PNAS April 28, 2015 112 (17) 5383-5388; published ahead of print April 6, 2015 https://doi.org/10.1073/pnas.1419328112
Links
- PNAS article
- PubMed ID: 25848022
- PubMed Central ID: PMC4418906
Highlight
- We discovered a riboswitch subclass that prefers to bind cyclic AMP-GMP (cAG). Previously, it was assumed to bind cyclic di-GMP (cdiG) due to sequence similarity.
- The anaerobic bacterium Geobacter sulfurreducens contains an operon regulated by the cAG-binding riboswitch.
- Geobacter sulfurreducensand also produces cAG.
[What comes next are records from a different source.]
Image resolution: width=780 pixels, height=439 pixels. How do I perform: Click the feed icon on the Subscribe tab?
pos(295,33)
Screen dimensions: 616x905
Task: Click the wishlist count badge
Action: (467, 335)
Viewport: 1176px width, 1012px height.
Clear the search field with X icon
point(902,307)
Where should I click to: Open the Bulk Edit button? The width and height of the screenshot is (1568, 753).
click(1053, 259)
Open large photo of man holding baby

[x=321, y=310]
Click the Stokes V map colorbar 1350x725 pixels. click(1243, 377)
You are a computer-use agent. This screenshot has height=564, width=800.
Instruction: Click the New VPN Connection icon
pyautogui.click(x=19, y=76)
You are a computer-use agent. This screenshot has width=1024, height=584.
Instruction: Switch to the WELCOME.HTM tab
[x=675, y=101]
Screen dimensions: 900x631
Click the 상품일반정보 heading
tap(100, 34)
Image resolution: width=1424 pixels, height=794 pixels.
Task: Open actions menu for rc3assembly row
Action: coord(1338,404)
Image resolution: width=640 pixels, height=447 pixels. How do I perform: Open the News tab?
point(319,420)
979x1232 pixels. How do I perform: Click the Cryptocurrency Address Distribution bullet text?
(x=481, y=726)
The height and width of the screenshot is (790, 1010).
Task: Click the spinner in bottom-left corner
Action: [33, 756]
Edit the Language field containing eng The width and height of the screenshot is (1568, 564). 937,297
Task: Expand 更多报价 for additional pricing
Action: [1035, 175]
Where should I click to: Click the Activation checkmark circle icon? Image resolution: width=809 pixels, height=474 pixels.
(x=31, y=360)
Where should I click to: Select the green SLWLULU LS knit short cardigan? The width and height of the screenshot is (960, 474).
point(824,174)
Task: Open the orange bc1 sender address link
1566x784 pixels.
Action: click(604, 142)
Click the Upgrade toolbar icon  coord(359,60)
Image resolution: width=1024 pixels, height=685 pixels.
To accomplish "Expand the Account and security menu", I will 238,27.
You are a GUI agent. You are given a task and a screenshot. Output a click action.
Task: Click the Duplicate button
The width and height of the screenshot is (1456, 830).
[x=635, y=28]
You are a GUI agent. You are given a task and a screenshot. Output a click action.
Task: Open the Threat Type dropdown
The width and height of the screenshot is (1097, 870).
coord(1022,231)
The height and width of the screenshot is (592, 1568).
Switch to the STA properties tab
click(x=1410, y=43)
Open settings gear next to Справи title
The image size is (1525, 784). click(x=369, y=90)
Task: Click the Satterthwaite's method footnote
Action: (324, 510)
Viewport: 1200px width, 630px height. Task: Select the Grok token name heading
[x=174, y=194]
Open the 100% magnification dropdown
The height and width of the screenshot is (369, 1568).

- We developed a method to detect cAG inside living cells, a useful biotechnological tool to study cAG signaling.
Abstract
Cyclic dinucleotides are an expanding class of signaling molecules that control many aspects of bacterial physiology. A synthase for cyclic AMP-GMP (cAG, also referenced as 3′-5′, 3′-5′ cGAMP) called DncV is associated with hyperinfectivity of Vibrio cholerae but has not been found in many bacteria, raising questions about the prevalence and function of cAG signaling. We have discovered that the environmental bacterium Geobacter sulfurreducens produces cAG and uses a subset of GEMM-I class riboswitches (GEMM-Ib, Genes for the Environment, Membranes, and Motility) as specific receptors for cAG. GEMM-Ib riboswitches regulate genes associated with extracellular electron transfer; thus cAG signaling may control aspects of bacterial electrophysiology. These findings expand the role of cAG beyond organisms that harbor DncV and beyond pathogenesis to microbial geochemistry, which is important to environmental remediation and microbial fuel cell development. Finally, we have developed an RNA-based fluorescent biosensor for live-cell imaging of cAG. This selective, genetically encodable biosensor will be useful to probe the biochemistry and cell biology of cAG signaling in diverse bacteria.